A few weeks ago, I encountered a challenging situation, prompting me to write this article to assist others facing a similar issue.

Scenario

I maintained a private repository that hosted the code for my application. Additionally, I created a separate private repository for a new library I developed. My objective was to use this library as a dependency in my primary project.
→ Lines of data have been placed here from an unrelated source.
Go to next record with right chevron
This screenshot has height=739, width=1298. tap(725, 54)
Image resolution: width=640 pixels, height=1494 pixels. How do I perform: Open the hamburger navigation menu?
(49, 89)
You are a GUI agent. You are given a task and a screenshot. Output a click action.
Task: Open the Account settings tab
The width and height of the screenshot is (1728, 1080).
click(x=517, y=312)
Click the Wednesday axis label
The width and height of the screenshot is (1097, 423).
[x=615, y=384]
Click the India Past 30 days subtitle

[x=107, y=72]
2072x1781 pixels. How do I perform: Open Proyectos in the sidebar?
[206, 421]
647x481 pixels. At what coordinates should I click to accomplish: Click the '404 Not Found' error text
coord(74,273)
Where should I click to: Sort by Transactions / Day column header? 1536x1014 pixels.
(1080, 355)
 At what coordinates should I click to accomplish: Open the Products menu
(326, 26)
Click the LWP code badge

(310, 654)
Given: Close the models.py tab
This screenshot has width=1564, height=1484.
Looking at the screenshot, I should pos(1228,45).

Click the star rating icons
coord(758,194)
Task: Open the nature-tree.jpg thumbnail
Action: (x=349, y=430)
Locally, everything functioned smoothly, primarily due to my SSH key setup. However, when it came to GitHub Actions, I ran into difficulties. The stumbling block was my use of a personal access token (PAT) from a machine user. Specifically, I encountered errors during the npm ci step, primarily stemming from permission issues.

Solution

This is how I have managed to install dependencies from private GitHub repositories.

package.json

 "dependencies": {
        ...
        "pg": "8.6.0",
        "myprivatelib": "orgName/myprivateRepo"
    },

# Github Action

- uses: actions/checkout@v3
   with:
       persist-credentials: false
- uses: actions/setup-node@v1
  with:
      node-version: 16.x
- run: git config --global url."https://${{ secrets.PAT }}@github.com/".insteadOf ssh://git@github.com/
- run: npm ci

It is important to disable persisted credentials on actions/checkout, otherwise they will override your PAT.

Your GitHub action should run without any issues now!